Le politologue américain, Karl W. Deutsch, grand admirateur de la
Suisse, exhortait notre pays, voici 20 ans déjà, à ne pas retomber dans
la paralysie politique du 18ème siècle; selon l'inscription qu'il a
laissée dans notre livre d'or, il y a divers motifs d'admettre que la
propension aux réformes est l'unique chance de conserver une société et,
qu'en politique, la tentative la plus hasardeuse et la plus dangereuse
pour la stabilité est la recherche du conservatisme absolu.

Il y a effectivement dans notre pays des domaines politiques dans
lesquels il convient de chercher des solutions nouvelles et axées sur le
long terme. Je citerai, par exemple, la politique agricole, la
sauvegarde des assurances sociales ou la décantation de nos relations
avec l'Europe.

Notre Etat a lui aussi besoin d'une cure de rajeunissement. C'est
pourquoi le Conseil fédéral et le Parlement ont entrepris une réforme de
la constitution à l'intention de notre peuple.

Dans un premier temps, nous entendons mettre à jour la constitution
fédérale en vigueur; il s'agit notamment d'en éliminer les défauts, d'en
combler les lacunes et de remettre en lumière les valeurs fondamentales
de notre Confédération.

Cette constitution rénovée n'est cependant que le point de départ et le
fil conducteur d'une série d'autres réformes dans le domaine des
institutions étatiques. Le Conseil des Etats se penchera cette semaine
sur l'urgente réforme de la justice. La réforme des droits populaires et
celle des organes de direction de l'Etat sont également en préparation.
Ces réformes ont toutes pour but de garantir la capacité de
fonctionnement de notre Confédération dans le siècle prochain.

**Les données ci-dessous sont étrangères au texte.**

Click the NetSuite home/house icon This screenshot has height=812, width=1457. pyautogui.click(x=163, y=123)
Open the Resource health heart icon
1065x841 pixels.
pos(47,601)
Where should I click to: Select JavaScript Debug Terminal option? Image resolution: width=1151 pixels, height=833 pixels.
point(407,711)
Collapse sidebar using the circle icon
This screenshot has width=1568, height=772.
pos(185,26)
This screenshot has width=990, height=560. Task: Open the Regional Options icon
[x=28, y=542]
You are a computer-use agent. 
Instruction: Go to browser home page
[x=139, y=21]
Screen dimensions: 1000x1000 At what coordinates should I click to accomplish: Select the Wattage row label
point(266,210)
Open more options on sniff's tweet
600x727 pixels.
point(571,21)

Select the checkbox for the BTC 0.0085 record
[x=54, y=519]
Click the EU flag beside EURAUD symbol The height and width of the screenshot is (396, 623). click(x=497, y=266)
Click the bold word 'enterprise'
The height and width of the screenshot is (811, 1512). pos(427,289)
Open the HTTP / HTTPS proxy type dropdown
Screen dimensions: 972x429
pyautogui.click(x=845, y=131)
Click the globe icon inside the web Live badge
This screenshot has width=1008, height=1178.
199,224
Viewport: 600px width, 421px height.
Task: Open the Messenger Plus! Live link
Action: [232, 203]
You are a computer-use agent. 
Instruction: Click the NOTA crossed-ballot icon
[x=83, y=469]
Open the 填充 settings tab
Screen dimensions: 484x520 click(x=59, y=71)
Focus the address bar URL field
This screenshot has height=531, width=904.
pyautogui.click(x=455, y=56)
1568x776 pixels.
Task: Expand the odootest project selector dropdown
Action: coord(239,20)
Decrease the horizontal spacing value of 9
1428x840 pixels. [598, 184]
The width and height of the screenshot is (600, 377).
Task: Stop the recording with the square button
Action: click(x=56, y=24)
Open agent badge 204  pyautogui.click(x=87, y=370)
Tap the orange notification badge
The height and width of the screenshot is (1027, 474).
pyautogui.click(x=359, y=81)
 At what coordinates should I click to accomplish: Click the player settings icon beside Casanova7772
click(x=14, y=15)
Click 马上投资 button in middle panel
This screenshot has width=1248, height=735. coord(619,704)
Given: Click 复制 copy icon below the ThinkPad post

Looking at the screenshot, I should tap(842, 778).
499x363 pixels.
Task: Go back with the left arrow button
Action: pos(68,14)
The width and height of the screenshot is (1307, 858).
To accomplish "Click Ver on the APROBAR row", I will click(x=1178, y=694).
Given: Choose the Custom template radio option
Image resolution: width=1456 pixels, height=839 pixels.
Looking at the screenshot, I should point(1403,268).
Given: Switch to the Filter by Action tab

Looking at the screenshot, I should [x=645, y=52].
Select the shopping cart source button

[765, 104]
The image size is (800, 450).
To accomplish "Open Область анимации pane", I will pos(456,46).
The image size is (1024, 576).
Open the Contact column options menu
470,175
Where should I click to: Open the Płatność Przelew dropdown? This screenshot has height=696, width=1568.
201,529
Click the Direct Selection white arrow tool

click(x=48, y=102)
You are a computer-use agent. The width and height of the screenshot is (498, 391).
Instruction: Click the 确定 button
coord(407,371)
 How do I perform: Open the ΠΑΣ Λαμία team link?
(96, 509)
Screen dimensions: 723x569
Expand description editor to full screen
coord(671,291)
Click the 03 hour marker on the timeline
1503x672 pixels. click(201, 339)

A cela s'ajoute la réforme du fédéralisme, qui vise la modernisation du
régime de péréquation financière et une nouvelle délimitation des tâches
fédérales et cantonales.

La disposition à des réformes implique en permanence l'art de concilier
la tradition et le renouveau. Cela ne va pas sans discussions
politiques. L'un des grands mérites de la démocratie directe est
d'associer constamment et activement les citoyennes et les citoyens à ce
processus. Notre système politique requiert des solutions bénéficiant
d'un large soutien. Cela suppose que nous cultivions, au-delà des
frontières linguistiques, la politique du dialogue constructif.

Mais la disposition à des réformes exige aussi de la circonspection au
moment de prendre des risques. En Suisse, ce sont la peur largement
répandue de perdre un acquis et la cécité pour les nouvelles chances
qu'offre la vie qui bloquent les réformes.

Je suis néanmoins convaincu que la Suisse est, comme au temps de
l'Helvétique et de la fondation de notre Etat fédéral, une nation fondée
sur l'apprentissage. Or, mieux vaut apprendre de sa propre initiative
que sous la pression des autres. Attachons-nous à relever ces défis avec
les mêmes qualités qui distinguèrent les combattants thurgoviens de la
liberté: avec courage, discernement et circonspection.